In 2010 I went to Australia and had a great time mooching around the rainforest around Cairns. One day I took a boat trip out to the Great Barrier Reef. It was incredibly rough and people were honking up left, right and centre.
I’m glad to say that the rich ecosystem and biological diversity of these waters inspired me to do some writing right then and there, on a platform rocking from side to side in the middle of the Pacific. It’s great to see that I really engaged with the local culture.
I was faffing around on an old memory stick the other day and I came across it again.
Fish Species Usually Left Out of the Documentaries
(And Usually for Good Reason).
1. The Angry Clown Lumphead Gumard . Which travels in threes, two males and a female. And if the female should die, the two males fight out a duel to the death to become the new leader of the trio. The winner then finds himself suddenly alone.
2. The Coleslaw Sucker Mixed Lettuce Cuttle Fish. When it reaches maturity, its eyes rotate round to the right. It is thought that this is where Picasso got his ideas from.
3. The Silly Trout. Like a regular trout but quotes Tim Vine jokes to strangers at bus stops.
4. The Looks Like Elvis, Sings Like Les Dawson Fish. Doesn’t really do anytlhing, but I just love the name.
5. The Scarlet-Breasted Maori Wrasse. Will attack snotkellers and scuba divers in a most vicious and unprovoked manner even though it is less than a millimetre long, and no-one really knows what it hopes to achieve by doing this
6. The Hurry Hurry Hurry Hurry Hurry Hurry Too Late Eel. The only member of the fish family to have eyebrows, hence its plaintive, downtrodden expression
7. The Mash Finned Ploop Groober: Marine biologists long argued why it should have what looks like an office hole punch balanced on its back Some wondered if this was for stability, others for defence while most conjectured that this strange growth helped to attract a mate. On closer inspection they realised that it was a hole punch. And that the same fish had been swimming past them in circles. And that the hole punch from the ship’s office was missing.
8. The My God It’s Boris Johnson Look How Close Its Eyes Are Together Fish. Just made that one up
9. The Amiable Cod. Lives a peaceful existence, but one day it’s going to snap
10. The Reverse Surgeon Fish. Instead of grooming the larger fish and removing algae and bacteria, it puts them back just for a laugh.

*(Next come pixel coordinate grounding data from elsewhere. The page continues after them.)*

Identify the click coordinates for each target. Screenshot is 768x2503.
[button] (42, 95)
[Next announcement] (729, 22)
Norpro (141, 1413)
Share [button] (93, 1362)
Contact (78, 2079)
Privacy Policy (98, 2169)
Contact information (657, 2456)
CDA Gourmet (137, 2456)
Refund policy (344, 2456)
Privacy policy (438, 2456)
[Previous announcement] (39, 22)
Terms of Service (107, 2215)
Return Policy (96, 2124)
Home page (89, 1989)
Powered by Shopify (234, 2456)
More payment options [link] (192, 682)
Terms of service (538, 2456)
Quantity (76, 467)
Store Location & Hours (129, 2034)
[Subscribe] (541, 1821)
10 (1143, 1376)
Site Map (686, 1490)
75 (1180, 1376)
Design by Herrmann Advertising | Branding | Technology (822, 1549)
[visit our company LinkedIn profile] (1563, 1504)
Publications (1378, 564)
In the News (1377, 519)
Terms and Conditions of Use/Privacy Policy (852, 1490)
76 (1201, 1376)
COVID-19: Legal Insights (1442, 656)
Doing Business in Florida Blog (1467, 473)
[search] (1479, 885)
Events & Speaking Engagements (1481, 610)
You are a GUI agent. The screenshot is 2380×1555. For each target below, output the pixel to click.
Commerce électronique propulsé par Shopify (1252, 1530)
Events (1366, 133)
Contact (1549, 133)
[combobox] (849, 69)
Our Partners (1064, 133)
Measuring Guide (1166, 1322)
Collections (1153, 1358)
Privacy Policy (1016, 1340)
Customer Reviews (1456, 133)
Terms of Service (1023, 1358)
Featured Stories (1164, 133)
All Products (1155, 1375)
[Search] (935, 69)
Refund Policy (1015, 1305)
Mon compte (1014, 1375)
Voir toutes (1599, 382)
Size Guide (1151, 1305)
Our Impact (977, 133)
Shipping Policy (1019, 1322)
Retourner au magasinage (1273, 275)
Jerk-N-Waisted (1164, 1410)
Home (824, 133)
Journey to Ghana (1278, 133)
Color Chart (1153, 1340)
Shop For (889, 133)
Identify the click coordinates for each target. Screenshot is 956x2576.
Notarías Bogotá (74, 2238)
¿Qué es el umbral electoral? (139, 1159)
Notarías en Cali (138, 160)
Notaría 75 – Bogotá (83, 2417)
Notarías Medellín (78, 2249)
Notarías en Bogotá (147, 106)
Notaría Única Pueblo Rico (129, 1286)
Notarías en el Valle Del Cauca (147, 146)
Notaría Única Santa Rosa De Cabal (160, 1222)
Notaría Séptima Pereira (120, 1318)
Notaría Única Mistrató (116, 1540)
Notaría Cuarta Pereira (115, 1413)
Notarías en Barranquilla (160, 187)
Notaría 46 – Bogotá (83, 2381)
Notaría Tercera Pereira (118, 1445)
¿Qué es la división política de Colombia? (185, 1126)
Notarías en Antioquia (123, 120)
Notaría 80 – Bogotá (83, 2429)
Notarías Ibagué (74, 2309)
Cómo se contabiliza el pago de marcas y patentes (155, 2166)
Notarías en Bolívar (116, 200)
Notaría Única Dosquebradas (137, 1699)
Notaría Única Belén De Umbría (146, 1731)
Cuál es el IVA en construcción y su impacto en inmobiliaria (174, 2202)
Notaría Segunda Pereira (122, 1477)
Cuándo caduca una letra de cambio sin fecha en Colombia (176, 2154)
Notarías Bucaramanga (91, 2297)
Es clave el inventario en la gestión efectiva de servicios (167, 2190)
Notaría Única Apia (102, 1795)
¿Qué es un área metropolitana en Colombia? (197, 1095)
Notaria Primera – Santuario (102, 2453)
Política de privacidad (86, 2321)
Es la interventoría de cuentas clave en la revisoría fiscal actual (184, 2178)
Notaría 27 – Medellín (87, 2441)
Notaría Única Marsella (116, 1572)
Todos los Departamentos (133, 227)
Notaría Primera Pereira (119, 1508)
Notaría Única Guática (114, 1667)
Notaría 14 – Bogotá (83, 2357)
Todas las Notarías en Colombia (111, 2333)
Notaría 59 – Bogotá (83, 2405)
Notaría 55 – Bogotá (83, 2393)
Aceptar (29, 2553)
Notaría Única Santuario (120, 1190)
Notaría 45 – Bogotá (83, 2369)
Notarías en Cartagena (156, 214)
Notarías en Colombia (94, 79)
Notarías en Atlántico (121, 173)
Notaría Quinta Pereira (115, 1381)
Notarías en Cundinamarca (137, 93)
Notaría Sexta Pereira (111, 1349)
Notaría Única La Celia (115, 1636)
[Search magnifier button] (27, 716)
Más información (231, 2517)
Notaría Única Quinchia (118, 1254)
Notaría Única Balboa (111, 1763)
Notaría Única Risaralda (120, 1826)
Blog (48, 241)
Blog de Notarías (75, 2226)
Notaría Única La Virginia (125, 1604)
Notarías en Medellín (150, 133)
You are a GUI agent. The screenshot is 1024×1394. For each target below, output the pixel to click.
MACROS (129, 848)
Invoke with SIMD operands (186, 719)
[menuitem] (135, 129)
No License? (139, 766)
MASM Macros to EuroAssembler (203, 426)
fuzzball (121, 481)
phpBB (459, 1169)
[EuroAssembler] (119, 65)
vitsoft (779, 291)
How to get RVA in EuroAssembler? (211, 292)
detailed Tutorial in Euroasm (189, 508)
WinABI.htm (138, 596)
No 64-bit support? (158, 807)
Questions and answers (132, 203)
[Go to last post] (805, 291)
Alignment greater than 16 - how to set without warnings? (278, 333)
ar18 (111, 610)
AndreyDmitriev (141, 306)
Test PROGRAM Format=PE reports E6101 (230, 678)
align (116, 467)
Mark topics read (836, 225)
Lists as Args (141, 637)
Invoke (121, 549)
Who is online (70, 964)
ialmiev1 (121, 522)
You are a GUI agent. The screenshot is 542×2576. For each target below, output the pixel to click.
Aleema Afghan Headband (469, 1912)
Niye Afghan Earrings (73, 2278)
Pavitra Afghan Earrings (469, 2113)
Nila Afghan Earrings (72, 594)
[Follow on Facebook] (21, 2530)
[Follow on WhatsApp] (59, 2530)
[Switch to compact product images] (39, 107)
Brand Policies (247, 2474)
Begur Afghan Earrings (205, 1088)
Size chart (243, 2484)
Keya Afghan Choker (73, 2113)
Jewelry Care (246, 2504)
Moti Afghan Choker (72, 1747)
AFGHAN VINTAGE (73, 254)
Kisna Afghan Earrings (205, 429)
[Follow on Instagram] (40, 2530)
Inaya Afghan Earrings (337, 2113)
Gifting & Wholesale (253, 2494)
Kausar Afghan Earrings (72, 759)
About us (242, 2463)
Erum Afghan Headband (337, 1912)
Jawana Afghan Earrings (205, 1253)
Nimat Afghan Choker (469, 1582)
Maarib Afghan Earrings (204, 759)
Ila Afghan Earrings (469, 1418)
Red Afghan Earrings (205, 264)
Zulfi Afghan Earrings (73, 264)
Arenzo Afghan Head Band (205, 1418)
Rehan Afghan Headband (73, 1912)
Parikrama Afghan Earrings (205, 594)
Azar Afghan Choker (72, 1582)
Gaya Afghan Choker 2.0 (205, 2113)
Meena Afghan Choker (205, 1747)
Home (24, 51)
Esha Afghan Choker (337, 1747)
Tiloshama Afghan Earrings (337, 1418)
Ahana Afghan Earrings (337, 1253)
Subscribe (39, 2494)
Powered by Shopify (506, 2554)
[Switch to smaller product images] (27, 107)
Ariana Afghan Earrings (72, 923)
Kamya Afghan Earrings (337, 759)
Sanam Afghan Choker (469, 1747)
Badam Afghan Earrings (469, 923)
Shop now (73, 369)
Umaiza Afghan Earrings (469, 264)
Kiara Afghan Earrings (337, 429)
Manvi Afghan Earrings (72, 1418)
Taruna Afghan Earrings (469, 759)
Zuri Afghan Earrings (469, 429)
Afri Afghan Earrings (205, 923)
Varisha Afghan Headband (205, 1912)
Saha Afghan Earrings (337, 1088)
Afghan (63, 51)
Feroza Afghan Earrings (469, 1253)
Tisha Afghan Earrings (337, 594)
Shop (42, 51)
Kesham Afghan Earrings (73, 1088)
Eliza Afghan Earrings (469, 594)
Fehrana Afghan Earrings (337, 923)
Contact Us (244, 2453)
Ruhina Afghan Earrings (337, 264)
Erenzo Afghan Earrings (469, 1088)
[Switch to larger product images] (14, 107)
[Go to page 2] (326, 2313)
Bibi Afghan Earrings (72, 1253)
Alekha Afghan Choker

11 The X-Ray Ray. Can see right through you, and when it does, it emits a loud, ‘Boom boom’
12. The Hula, A-hula Hula, Alohal, Marlin Names after Captain Cooke’s Aunt Hilda, it has a pronounced frown and buck teeth. Consequently, mating is very rare.
13. The Thumbs-Up Punch-Drunk Monk Fish It’s lithe, mesmerising movements in the water hypnotise its prey into wanting them to dance with it. No one knows why, but both sides in the process seem to enjoy the process.
14. The Tiger Fish. With its elaborate coloured fins and tail with its exuberant plumage and its tassels and its decoration and its accoutrements, it is seen by many marine biologists to be something of ponce.
15. The Bullethead Parrotfish. Has a beak instead of teeth, and powerful lips that, every now and then, accidentally ingest coral and rock which it then grinds and swallows before excreting as sand. They have been doing this for so long that 70 percent of Australia’s sand comes this way. Out of a fish’s bottom.